Illya,

For testing, I setup a rule which allowed all traffic from 192.168.1.1-255 to reach 192.168.3.1.255.  I was able to ping 192.168.3.100, but not reach it with an app.

Can you direct me to a resource to gain a better understanding of the nuances of access rules?

Also, how do access rules interact with interVLAN routing (if they do).

Thank you.

What do you mean by "not able to reach it with an app?  If you go to port management>VLAN Membership you can enable Device Management on one or all VLAN and then access a web interface for each VLAN IP which I believe is the SVI (switch virtual interface).  

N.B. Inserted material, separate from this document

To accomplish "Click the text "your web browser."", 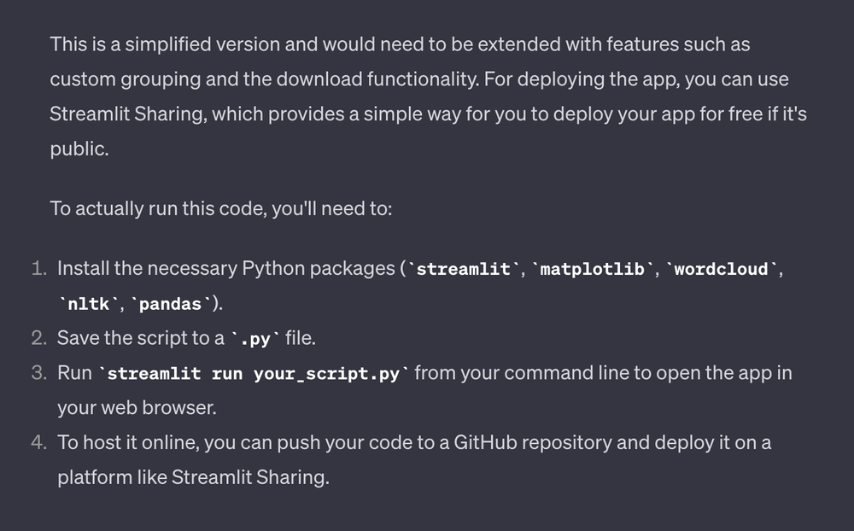I will (137, 408).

Access lists between VLAN again makes sure you enable VLANs on the membership page and then enable Inter VLAN routing in the table for each VLAN.  I just did a little testing and if I enabled inter vlan routing on VLAN 8 but not on VLAN 1 and I can ping an IP on VLAN 8 from 1 but I can't ping from a device on VLAN 8 to a device on 1.  So if you want strictly one way traffic this might work for you.  Note that if you enable inter vlan routing it works immediately but it seems if your disable it you need to restart the router for that change to take affect.

Now if you want traffic to flow both ways you'll need inter vlan routing enable on both or all vlans and then in your access lists you can deny all traffic from one lan to another in both direction and then allow in other entries specifically for what protocols you want to pass.  I believe you'll need to put any allows before the deny all.  Packets will take the first open door they come to in the access list so if you have a deny all follow by an allow all I think packets will knock on the deny door first, get no answer and then knock on the allow door who will let them in.  I could be wrong but to me that would be the logical way run an access list, check every door for permission to enter instead of the first door that doesn't like you shoots and kills you although a deny all might be an immediate death sentence.  

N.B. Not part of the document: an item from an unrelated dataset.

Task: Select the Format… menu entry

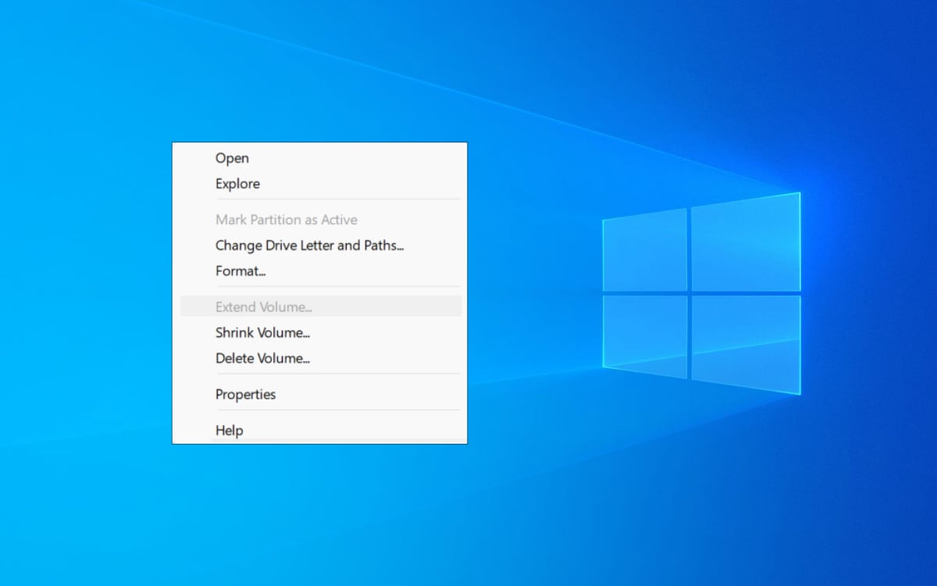Action: (240, 271)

I tried enabling interVLAN routing on VLAN3 and I'm unable to ping it from VLAN1.

When I add an access rule I am able to ping VLAN3 from VLAN1 with interVLAN routing disabled on all VLANs.  So it's not clear to me what interVLAN routing is enabling.

While I can ping VLAN3, an app on VLAN1 which is scanning for a device connected on VLAN3, does not find it.  Is it possible this is because the subnet mask for the devices on VLAN1 is 255.255.255.0 so the scan is only looking at VLAN1?  I've tried masks of 255.255.192.0 and 255.255.128.0 and they don't seem to make a difference.

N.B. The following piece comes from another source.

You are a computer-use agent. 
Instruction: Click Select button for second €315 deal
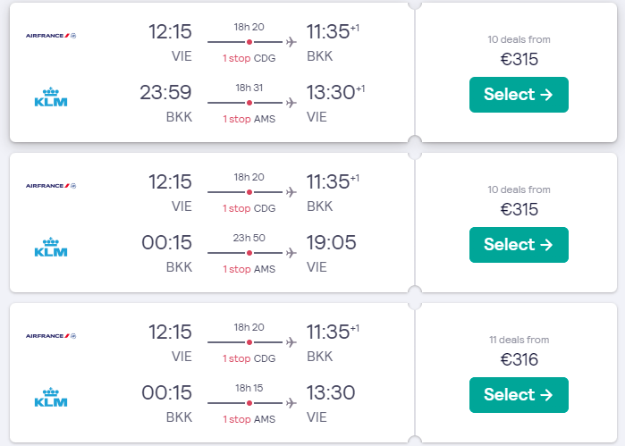(x=519, y=245)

I'm just a small business without an IT guy trying to have a secure network.  I've paid for a Cisco support contract.  Any help is appreciated.

Broadcasts are typical restricted to their vlans widening your net mask might help but I’ce never tried.  When you disabled your intervlan routing did you restart the router.  It seems like when you enable the router rewrites the routing tables immediately but when you disable them they don’t disable rewirite those tables until you restart.  Did you enable it on both vlans?  If your trying to do broadcasts or discovery across vlans you might need layer 3 switches and the features they offer.  I haven’t been able to do SSDP across vlans on the RV325 so I keep my iPads on the same vlan with the devices are that need to be discovered on a small subnet 255.255.255.192 and all other static devices that I want to access with out discovery on the other vlans to minimize and separate my broadcast domains.

I just did some tests and I've found that I don't need to restart the router at all.  My earlier problems were pinging the VLAN SVI 192.168.1.1, 192.168.20.1 or 192.168.30.1 as opposed to clients on those vlans. When I ping a client disabling or enabling inter vlan routing is instant affected when I click save.  

FYI, most true IT people will say VLANs are for security but to minimize and isolate broadcast domains but for regular folks like ourselves who aren't worried about the full weight of the the Russian IT department cracking our networks VLANs are a decent layer of security too.  Security through obscurity does work to some extent although saying that could put me in front of an IT firing squad.